Na missa de chuteira

Atualizado: 9 de ago. de 2021


Em minha infância tiveram muitos eventos marcantes, quero nesta crônica pontuar três deles que me marcaram profundamente: a passagem do cometa Halley no planeta Terra e até na Vila Rolim, terra isolada nos remotos anos 80; vinda do banda Kiss ao Brasil e a copa do mundo de futebol na Espanha em 1982.

Não era muito ligado em astronomia, acreditava em astrologia e pouco ou quase nada nas ciências — Leis de Kepler -Johannes Kepler (1571-1630) - e Leis de Newton - Isaac Newton (1643-1727) - só fui aprender muitos anos depois por conta própria —, também não era muito roqueiro. O meu mundo era tão carente de acontecimentos, que estes tiveram uma magnitude extraordinária. A banda de rock Kiss apareceu até no Scooby-Doo — desenho animado que era um sucesso na época. Era o ano de 1983, nesse período eles ainda se apresentavam mascarados, o Kiss mexeu com o Brasil na turnê do disco Creatures of the Night. I Love it Loud — Eu Amo Isso — tocava todo tempo nas rádios, e os fãs, eufóricos, nem se importaram com as críticas negativas da imprensa, despreparada para lidar com uma banda cercada de mistérios. O show lotou o estádio do Morumbi em junho deste ano. O refrão da música é demais, até hoje mexe comigo, mesmo não me atentando para a tradução, que só descobri 40 anos depois, a vida sem o Google era muito mais escassa de informações. Não aguentei não copiar e colar aqui este refrão tão impactante:

“I'm a sick fuck, I like a quick fuck (whoop!)

I'm a sick fuck, I like a quick fuck (whoop!)

I'm a sick fuck, I like a quick fuck (whoop!)

I'm a sick fuck, I like a quick fuck (whoop!)”

O cometa Halley não alcançou o impacto da banda Kiss, mas teve até figurinhas no chiclete Ping-Pong, chiclete era um doce muito consumido pelas crianças, quem não ficou banguela tem um rastro de obturações na boca. Na televisão só se falava no cometa, acabei não vendo sua passagem, pois tínhamos que dormir cedo, nem o cometa Halley que aparece por aqui a cada 76 anos — Edmond Halley (1720-1742) o astrônomo inglês que descobriu a periodicidade que o cometa seria visível pra nós, amigo de Newton — afrouxou às regras impostas pelos meus pais.

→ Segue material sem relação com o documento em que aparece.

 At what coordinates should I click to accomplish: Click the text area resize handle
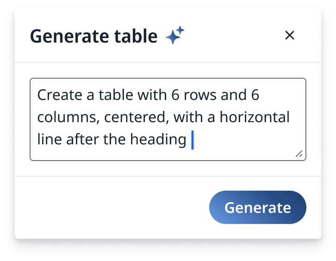299,154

A copa de futebol era praticamente uma unanimidade, só se falava disso, este foi o gatilho da história que quero relembrar. O Brasil não ganhou a copa, foi uma frustração generalizada, vi até vizinhos chorando, quanta frivolidade numa vida.

Passada à copa do mundo muitos produtos ligados ao futebol, com a derrota, ficaram encalhados nas lojas. Minha mãe e meu pai ralavam muitíssimo para se alimentarem e alimentar três meninos e dentro do possível vesti-los e calça-los. Minha mãe atarefada pelas inúmeras responsabilidades inerentes à uma mãe de três meninos, certa tarde voltando de seu trabalho foi seduzida por uma promoção de calçados para meninos, só percebeu que eram chuteiras de futebol de campo — não sei se já existia futebol de salão — quando chegou em casa e nos mostrou, mas mesmo assim não baixou o topete, “vão usar sim, ninguém vai nem perceber!” Criança não tinha muita opinião lá em casa. Ainda bem que a estreia foi em um domingo na missa e não na escola. Às missas aos domingos pela manhã tinham uma organização particular, as crianças que faziam catecismo não ficavam com os pais, havia um lugar reservado para nós aos pés do padre — nos degraus do púlpito — e alguns bancos da frente ao lado esquerdo da nave principal da igreja. Fomos mais visualizados que o próprio Jesus naquela missa. Crianças são implacáveis com seus coleguinhas, nesse domingo nem ficamos para o catecismo, a chacota foi pesada. Diante de fatos não há argumentos, ainda bem, minha mãe ficou convencida que não era seguro irmos para à escola de chuteiras e também não jogávamos futebol, utilizamos nossas chuteiras de cravas longas em nossas aventuras no quintal.

Um roqueiro enrustido que curtia Kiss numa igreja de chuteira sem nenhuma simpatia por futebol não podia dar certo mesmo.